I am so bad at posting pictures on my blog because I’m always so lazy to process or transfer photos from the SLR. I should be changing that because photos are such interesting elements to add into a post. This entry is a bit overdue but it’s something I really wanna share and put here. When I went home to Cebu for vacation about a month ago we decided to go to Bantayan Island. Time was limited but we promised ourselves that we would go for a small family trip together with cousins who also came back from New York. We only stayed for a very short time, barely a 24-hour overnight stay but it was so. Damn. Worth it. I fell in love with the place.
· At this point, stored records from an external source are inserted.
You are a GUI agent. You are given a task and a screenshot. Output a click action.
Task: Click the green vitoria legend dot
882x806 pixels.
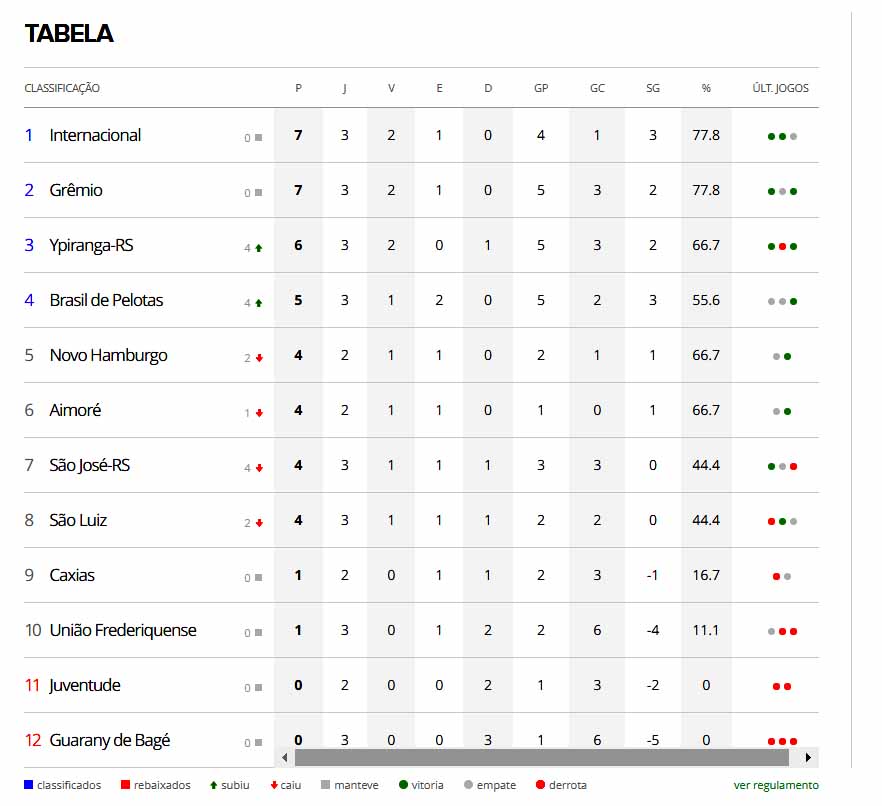pyautogui.click(x=403, y=785)
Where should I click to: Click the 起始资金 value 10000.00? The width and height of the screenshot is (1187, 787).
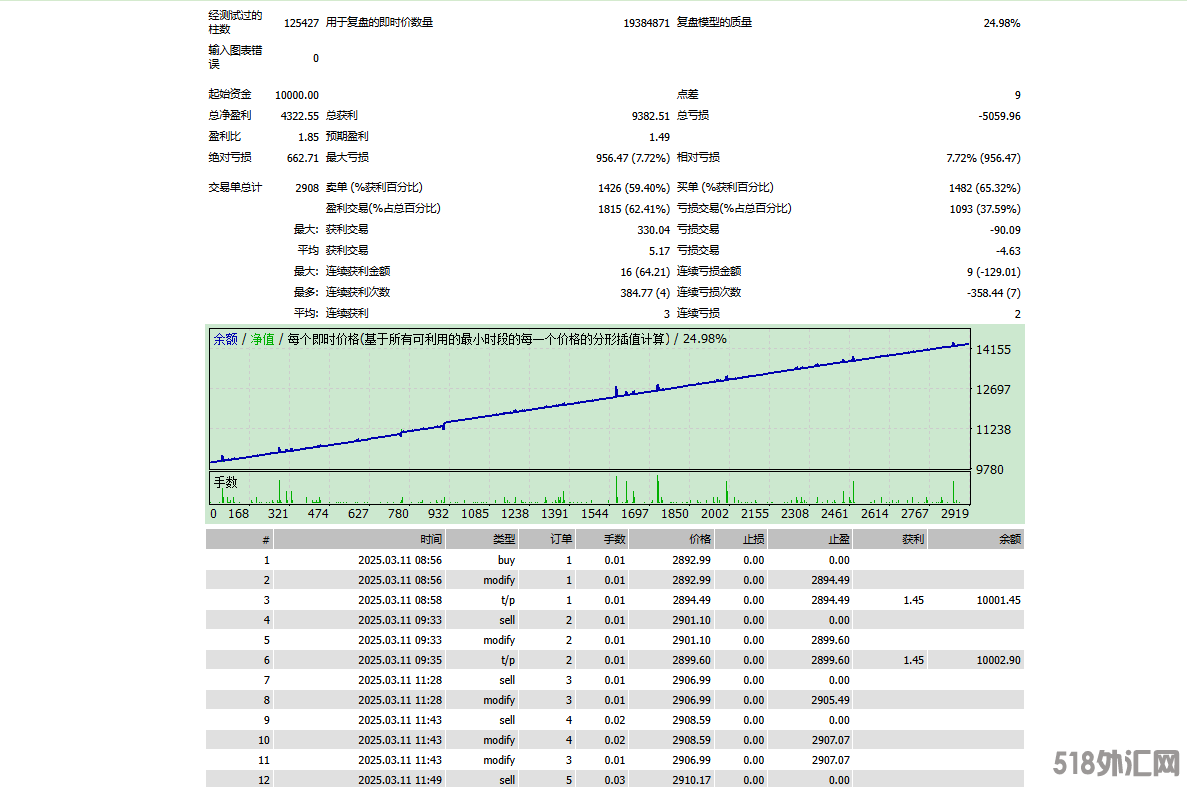[x=297, y=95]
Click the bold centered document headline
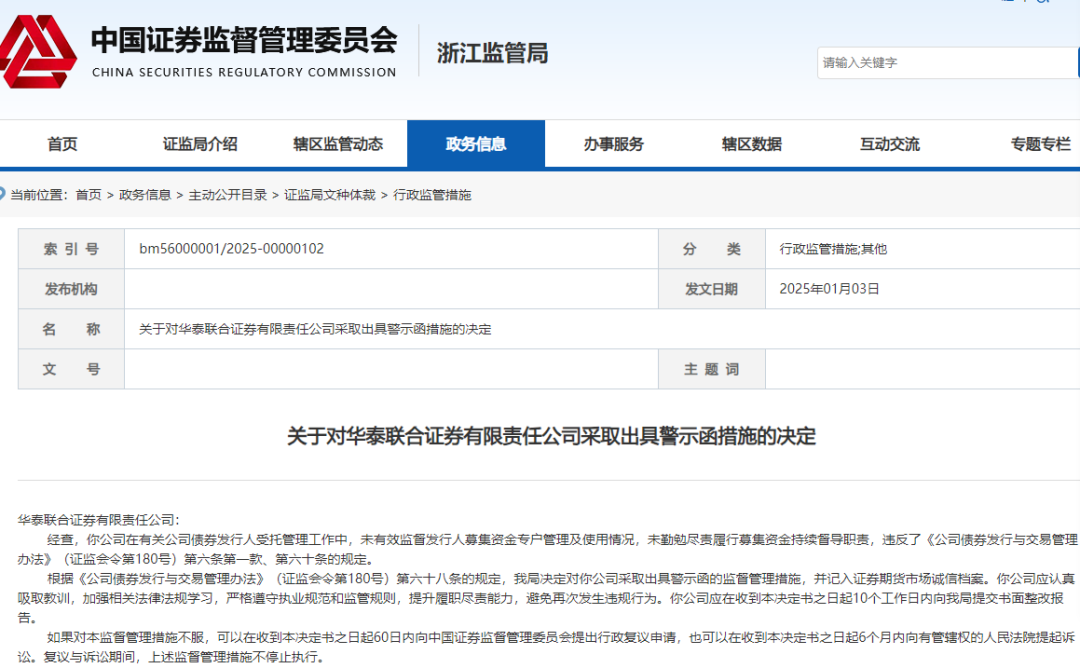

It’s a little bit weird because my family comes from the northernmost part of Cebu and Bantayan is literally just an hour away but this is my very first time to set foot on the island. I’m kind of embarrassed when I think about it but what matters most is that I went, I saw and I loved it. So here’s a little photo dump. I didn’t get to use the camera a lot because I was too engrossed in having fun and taking in the weather and making the most out of the short time.

We took the ferry from the port and brought along two cars. We went with family, extended family, families of in-laws and in total there were about 30-40 of us so when we docked in the island about 15 or so tricicads (Cebuano word for bicycle pedicabs) waited for us to take us to our resort because it took time for our cars to be loaded off the ferry. Simple pleasures, because it was so much fun. The pedi ride took about 15 minutes with all the peds lined up in a convoy. I took a video from my ride together with my sister and little cousins. Honestly because there were so many of us, I didn’t even personally know some of the people who went or who was at the back of me in the video.
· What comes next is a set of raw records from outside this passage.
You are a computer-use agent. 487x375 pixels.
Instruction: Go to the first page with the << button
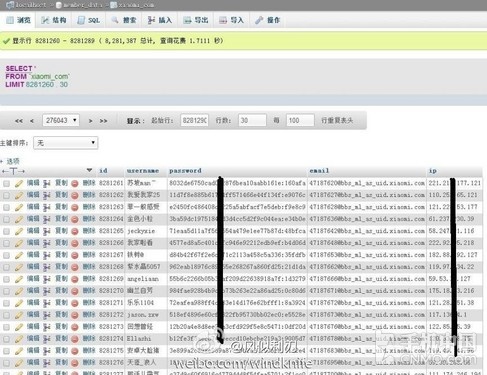coord(19,121)
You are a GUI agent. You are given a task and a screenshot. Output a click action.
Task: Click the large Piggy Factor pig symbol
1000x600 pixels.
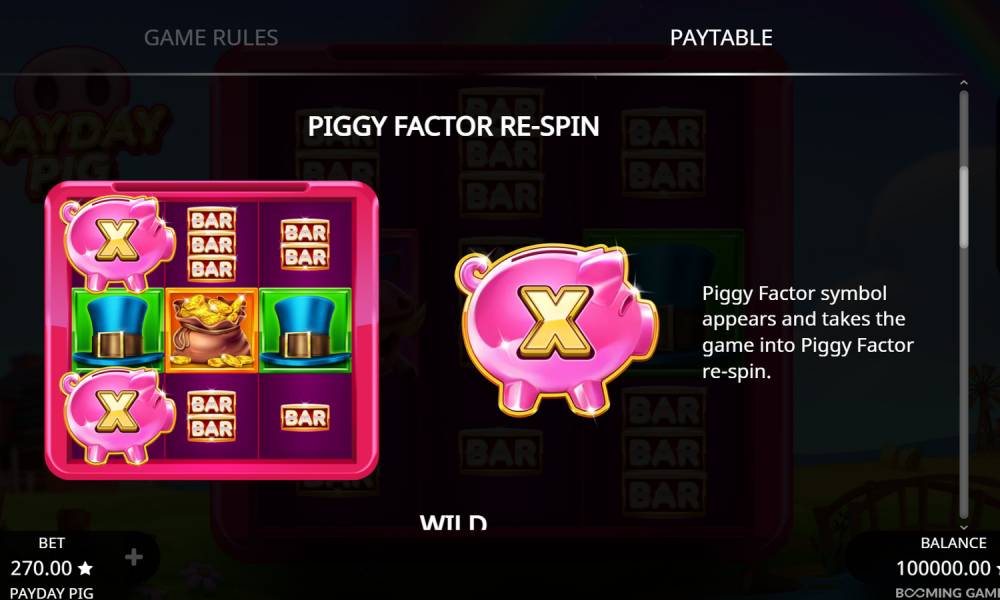pyautogui.click(x=556, y=329)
Random kid we came across.


That was right in front of the resort we stayed in. The weather was great! In fact it was too great that it was so damn hot but it was just perfect for the day. We spent lunch eating in huts (food was GREAT) then when it got less sunny we spent the day walking around the beach, exploring resorts, picture taking (of course), taking short naps under the palm trees. We even went to the public market to look for things to buy and taking in all the culture. The afternoon was concluded with kayaking and swimming in the sea, which was probably the highlight of my day. NEVER ENDING laughs.

This family photo was shot funnily because the sun was BLAZING like mad and we had to get out of the shade for a while. We had to wear shirts according to family color (just us the immediate ones) and we had to pose under the heat. My shirt was oversized (I seriously thought it was for my dad–who couldn’t be with us because of work) and the moment the cameras stopped clicking I took it off straight away. There was a funny moment about the photo below, that’s us trying to drag the kayak back to the shore but we couldn’t because it was too heavy. We spent probably an hour laughing and my cousin B was rolling around the sand because either he was frustrated, or just plain crazy. A kind-hearted soul who shall not be named brought it to the sea for us earlier then and we had no idea how to bring it back anymore. By night we got together, had a few drinks, shared a few stories, while some swam under the moon.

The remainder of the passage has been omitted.